Required task a = Do the following statements agree with the apparatus description? Answer yes or no for each and quote the deciding words. (i) The shell casing encloses both a heat exchange zone and a separation zone. (ii) The invention keeps line 103/203 in place. (iii) FIG. 4 shows a prior art arrangement.

Text section =
*-*-*

FIG. 4 shows a first exemplary embodiment of an apparatus according to the present invention that can, for example, be used in the prior art arrangements of FIG. 1 or FIG. 2 in place of vapor-liquid separator 120/220; flash gas heat exchanger 130/230, and associated piping. The apparatus comprises a shell casing 425 enclosing a heat exchange zone 430 and a separation zone 420. The present invention therefore advantageously combines the functions of the vapor-liquid separator drum 120/220 and flash gas heat exchanger 130/230 of FIG. 1/FIG. 2 into a single compact vessel, whilst eliminating line 103/203 and its associated pressure drop.

*-*-*

Task data =
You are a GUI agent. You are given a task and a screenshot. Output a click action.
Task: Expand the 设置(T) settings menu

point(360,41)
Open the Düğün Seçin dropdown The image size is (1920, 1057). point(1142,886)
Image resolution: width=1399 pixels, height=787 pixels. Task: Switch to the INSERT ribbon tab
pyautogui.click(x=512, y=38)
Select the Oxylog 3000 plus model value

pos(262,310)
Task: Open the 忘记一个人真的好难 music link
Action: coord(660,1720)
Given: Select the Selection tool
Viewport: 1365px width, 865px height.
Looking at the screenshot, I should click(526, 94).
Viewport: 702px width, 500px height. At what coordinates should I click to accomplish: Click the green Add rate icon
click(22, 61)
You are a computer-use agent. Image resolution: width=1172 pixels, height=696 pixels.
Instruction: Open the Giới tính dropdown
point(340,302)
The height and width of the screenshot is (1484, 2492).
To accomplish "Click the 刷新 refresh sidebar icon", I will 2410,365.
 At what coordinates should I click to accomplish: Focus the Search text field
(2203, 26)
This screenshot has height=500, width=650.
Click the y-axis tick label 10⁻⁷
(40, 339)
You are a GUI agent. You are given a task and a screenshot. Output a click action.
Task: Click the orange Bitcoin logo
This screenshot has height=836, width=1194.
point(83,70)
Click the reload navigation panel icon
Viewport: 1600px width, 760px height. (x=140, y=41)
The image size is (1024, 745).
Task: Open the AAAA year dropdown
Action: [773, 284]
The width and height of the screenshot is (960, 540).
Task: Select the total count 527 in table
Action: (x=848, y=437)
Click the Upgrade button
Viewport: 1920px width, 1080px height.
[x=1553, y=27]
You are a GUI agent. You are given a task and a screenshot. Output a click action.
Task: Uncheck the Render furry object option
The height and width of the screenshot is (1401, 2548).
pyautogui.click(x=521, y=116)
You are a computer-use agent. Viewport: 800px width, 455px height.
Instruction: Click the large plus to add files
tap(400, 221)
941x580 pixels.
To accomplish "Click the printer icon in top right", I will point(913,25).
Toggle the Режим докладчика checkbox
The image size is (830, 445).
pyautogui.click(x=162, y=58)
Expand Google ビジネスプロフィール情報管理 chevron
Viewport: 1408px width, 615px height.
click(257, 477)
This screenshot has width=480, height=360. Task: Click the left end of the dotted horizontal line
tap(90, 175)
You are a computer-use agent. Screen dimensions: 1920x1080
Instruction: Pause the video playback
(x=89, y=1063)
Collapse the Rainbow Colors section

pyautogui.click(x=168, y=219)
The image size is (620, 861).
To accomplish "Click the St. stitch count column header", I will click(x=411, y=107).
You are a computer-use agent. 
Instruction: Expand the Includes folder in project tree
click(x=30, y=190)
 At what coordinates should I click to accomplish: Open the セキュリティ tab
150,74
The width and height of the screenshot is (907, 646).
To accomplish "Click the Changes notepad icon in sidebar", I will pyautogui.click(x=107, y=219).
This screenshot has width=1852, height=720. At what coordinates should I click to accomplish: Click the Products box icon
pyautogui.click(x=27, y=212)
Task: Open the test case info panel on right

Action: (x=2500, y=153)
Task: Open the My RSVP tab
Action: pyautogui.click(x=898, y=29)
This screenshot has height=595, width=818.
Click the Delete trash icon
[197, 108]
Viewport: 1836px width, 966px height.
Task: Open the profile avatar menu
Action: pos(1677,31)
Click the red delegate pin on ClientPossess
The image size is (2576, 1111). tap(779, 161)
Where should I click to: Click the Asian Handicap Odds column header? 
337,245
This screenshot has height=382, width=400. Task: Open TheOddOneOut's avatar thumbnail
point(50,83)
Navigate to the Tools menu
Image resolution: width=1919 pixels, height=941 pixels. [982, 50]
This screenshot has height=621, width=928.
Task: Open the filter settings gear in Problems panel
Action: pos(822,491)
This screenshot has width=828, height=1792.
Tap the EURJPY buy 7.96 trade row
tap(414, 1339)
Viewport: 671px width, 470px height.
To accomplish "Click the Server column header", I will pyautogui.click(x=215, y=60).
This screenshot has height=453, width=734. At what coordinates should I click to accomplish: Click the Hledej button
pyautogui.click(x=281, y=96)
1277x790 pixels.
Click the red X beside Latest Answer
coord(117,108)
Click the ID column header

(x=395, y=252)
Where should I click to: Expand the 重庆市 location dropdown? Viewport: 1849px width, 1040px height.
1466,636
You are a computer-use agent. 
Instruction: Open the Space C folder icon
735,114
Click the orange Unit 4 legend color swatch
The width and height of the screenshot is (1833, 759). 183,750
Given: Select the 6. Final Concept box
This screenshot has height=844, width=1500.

*-*-*

Required task b = Extract everything from the start of the rows down to the line containing "[x=1553, y=27]", including both ends, and reproduce those lines verbatim.

Worked answer a =
(i) Yes: "The apparatus comprises a shell casing 425 enclosing a heat exchange zone 430 and a separation zone 420."
(ii) No: "whilst eliminating line 103/203 and its associated pressure drop"
(iii) No: "FIG. 4 shows a first exemplary embodiment of an apparatus according to the present invention"

Worked answer b =
You are a GUI agent. You are given a task and a screenshot. Output a click action.
Task: Expand the 设置(T) settings menu

point(360,41)
Open the Düğün Seçin dropdown The image size is (1920, 1057). point(1142,886)
Image resolution: width=1399 pixels, height=787 pixels. Task: Switch to the INSERT ribbon tab
pyautogui.click(x=512, y=38)
Select the Oxylog 3000 plus model value

pos(262,310)
Task: Open the 忘记一个人真的好难 music link
Action: coord(660,1720)
Given: Select the Selection tool
Viewport: 1365px width, 865px height.
Looking at the screenshot, I should click(526, 94).
Viewport: 702px width, 500px height. At what coordinates should I click to accomplish: Click the green Add rate icon
click(22, 61)
You are a computer-use agent. Image resolution: width=1172 pixels, height=696 pixels.
Instruction: Open the Giới tính dropdown
point(340,302)
The height and width of the screenshot is (1484, 2492).
To accomplish "Click the 刷新 refresh sidebar icon", I will 2410,365.
 At what coordinates should I click to accomplish: Focus the Search text field
(2203, 26)
This screenshot has height=500, width=650.
Click the y-axis tick label 10⁻⁷
(40, 339)
You are a GUI agent. You are given a task and a screenshot. Output a click action.
Task: Click the orange Bitcoin logo
This screenshot has height=836, width=1194.
point(83,70)
Click the reload navigation panel icon
Viewport: 1600px width, 760px height. (x=140, y=41)
The image size is (1024, 745).
Task: Open the AAAA year dropdown
Action: [773, 284]
The width and height of the screenshot is (960, 540).
Task: Select the total count 527 in table
Action: (x=848, y=437)
Click the Upgrade button
Viewport: 1920px width, 1080px height.
[x=1553, y=27]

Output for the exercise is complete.